__EXERCISE DETAILS__.
Reproduce the essay on losing both parents word for word, starting with "Their mistake was" and going on through "disease in the United States.".

It’s time to value the rest of life
I looked across the dance floor and for a moment they were there. Doing the jitterbug. Laughing.
New Year’s Eve 2012.
What I saw in my mind’s eye from my teenage years —- my parents enjoying themselves —- brought home an unpleasant reality yet again.
This year, 2013, will be my first with neither of them alive.
My death seems so much closer now. No longer is there a generation between me and it, a hurdle has been removed.
How strange it feels to become an orphan in my sixth decade of life. When mother died last year, she was the last person who knew firsthand that: I fell off my first bike the first time I rode it and broke my arm in three places; she needed to give me emergency dance lessons before the ninth-grade prom; I never thought I’d make it back from ‘Nam.
I knew, of course, this time was coming. My father, a World War II veteran, died a decade ago following a bout with cardiovascular disease. After mother came down with Alzheimer’s in 2010, I watched her die twice. First the mind, then the body.
Twice after my father died I tried to call him on the phone for some advice on pieces I was writing. Since my mother passed, I’ve found routine busy work more difficult to complete than a major series on Alzheimer’s. Filling out mileage expense forms, for example, became impossible. The mind is so strange.
While Dr. Therese Rando notes in her book, “How to Go On Living When Someone You Love Dies,” that a parent’s death is the most common form of bereavement for adults and not considered by society a “high grief loss” —- unlike the death of a child it is consistent with the laws of nature —- she also points out that losing “direct links to our past and to unremembered parts of ourselves” heightens feelings of grief.
Be that as it may, shortly after I saw my parents dancing the other night, I made a New Year’s resolution: I would live in such a way as to try and fight off death longer than they did.
Up until their later years, the way my parents lived set an example to follow: Hard work, do unto others as you would have them do unto you, don’t live outside your means, love one another, eat and drink in moderation.
Their mistake was buying into what had long been pushed as part of the American Dream —- a laid-back retirement, where lounging around with a TV remote is considered “the good life.”
Neither had a significant health problem until they lived “the good life.”
Dr. Jeffrey Cummings, director of the Cleveland Clinic Lou Ruvo Center for Brain Health, says research now shows that when it comes to the mind, “it’s use or lose it.” Becoming a passive couch potato is dangerous to your health, only serving to make it more likely that those over 60 will become one of the more than 5 million people with Alzheimer’s disease in the United States.
“We’ve learned the more active people are in later years, the less likely they are to be cognitively impaired,” Cummings said.
Inactivity —- read that watching TV —- is also a primary risk factor for cardiovascular disease, the leading cause of death and disability in the United States. Every year, about 2 million people in the United States have a heart attack or stroke, with 800,000 dying. Those who survive for a while, like my father, often live out their lives with severe disability and decreased quality of life.
So now I do what I’ll do from here on out: Walk my hour a day, do strength exercises and try to use my head as something other than a hat rack. Maybe I’ll get more than their 75 quality years.
And from time to time I suspect I’ll see my parents when they were enjoying life and each other. Doing the jitterbug. Laughing. Active.

__DATA FOR REVIEW__.
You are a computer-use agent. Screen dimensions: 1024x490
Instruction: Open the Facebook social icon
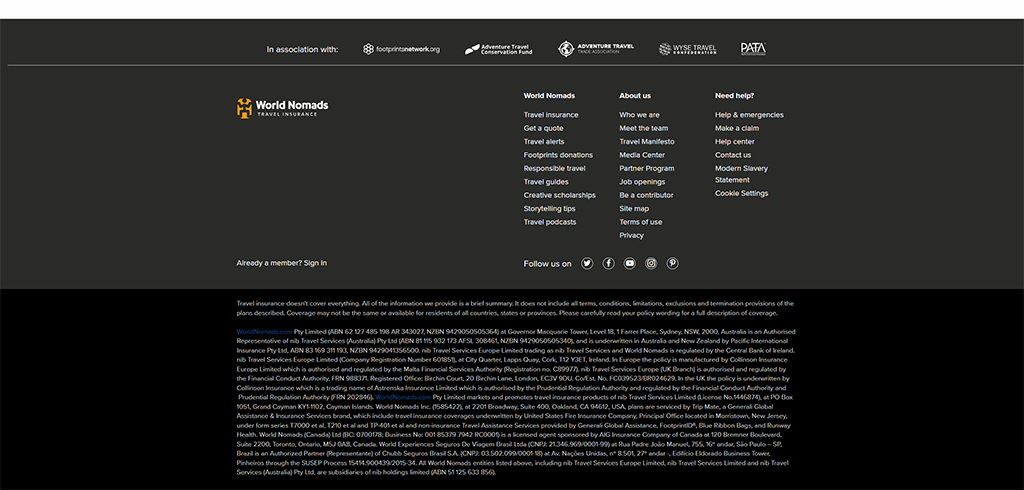click(x=608, y=263)
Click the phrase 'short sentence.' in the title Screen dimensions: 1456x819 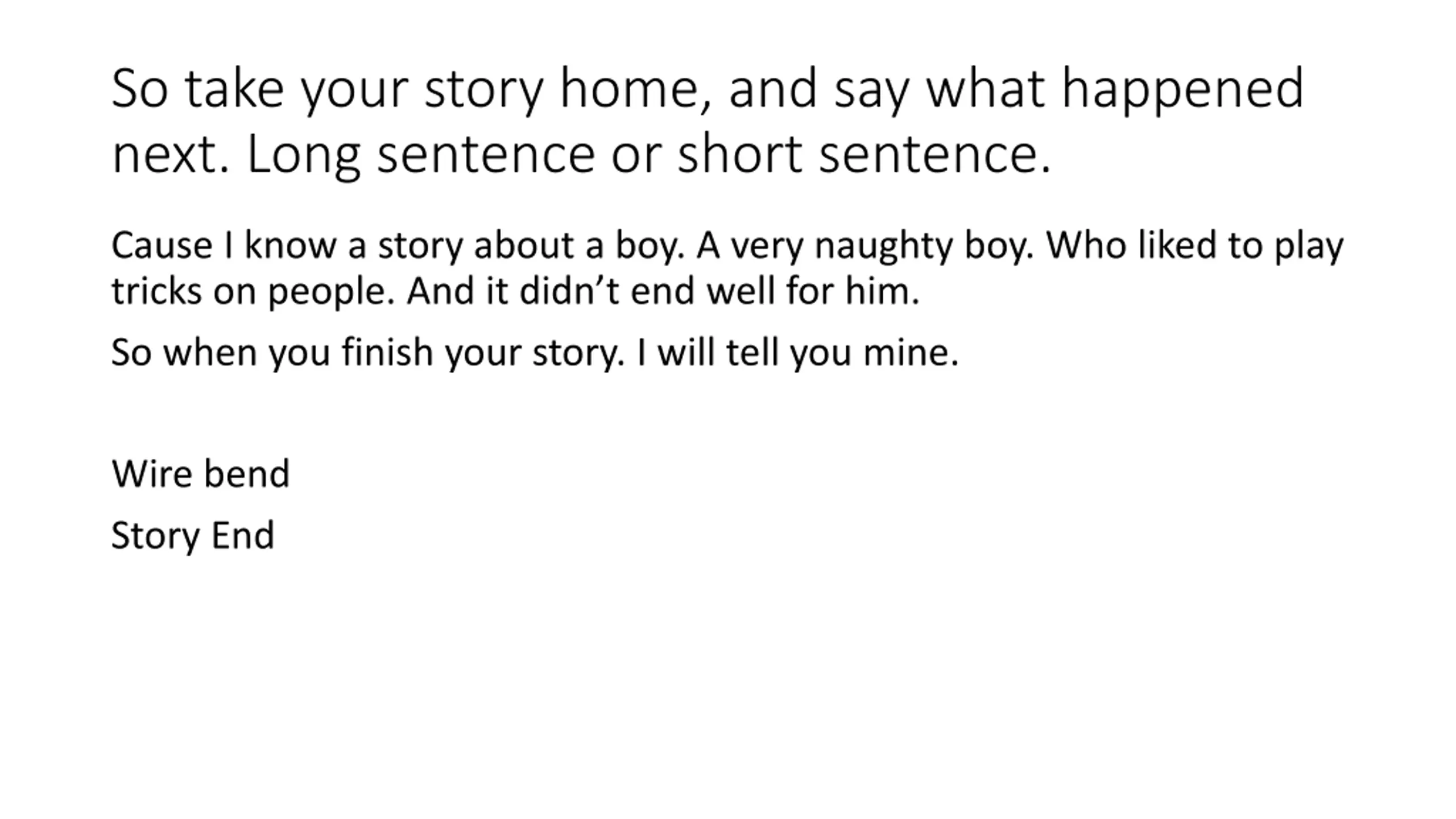864,152
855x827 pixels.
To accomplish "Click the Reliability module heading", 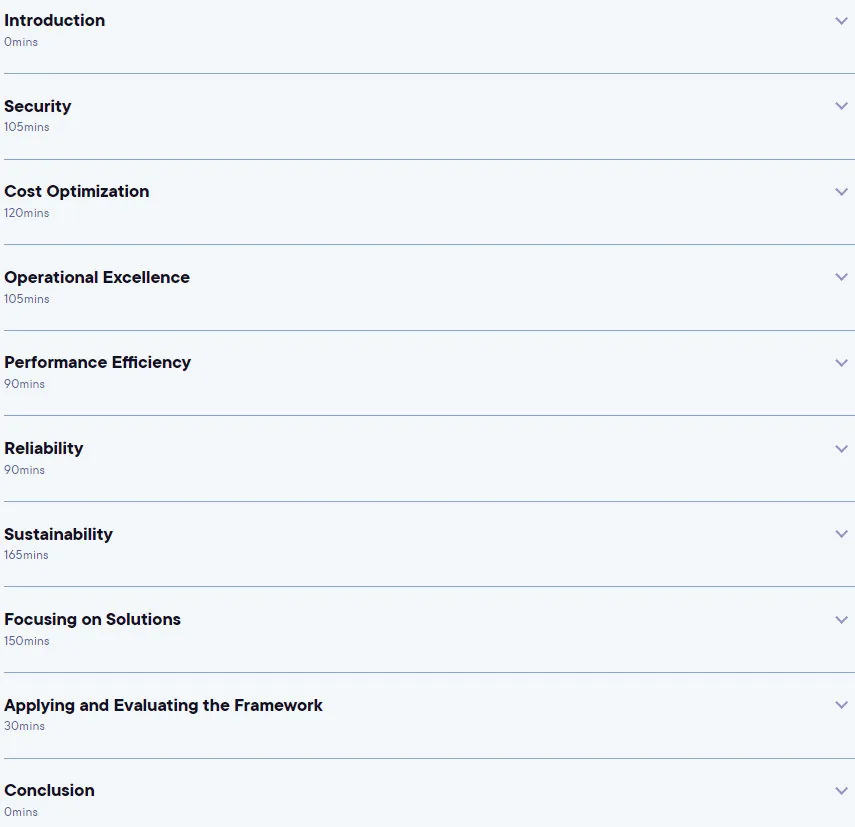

__EXERCISE SOLUTION__.
Their mistake was buying into what had long been pushed as part of the American Dream —- a laid-back retirement, where lounging around with a TV remote is considered “the good life.”
Neither had a significant health problem until they lived “the good life.”
Dr. Jeffrey Cummings, director of the Cleveland Clinic Lou Ruvo Center for Brain Health, says research now shows that when it comes to the mind, “it’s use or lose it.” Becoming a passive couch potato is dangerous to your health, only serving to make it more likely that those over 60 will become one of the more than 5 million people with Alzheimer’s disease in the United States.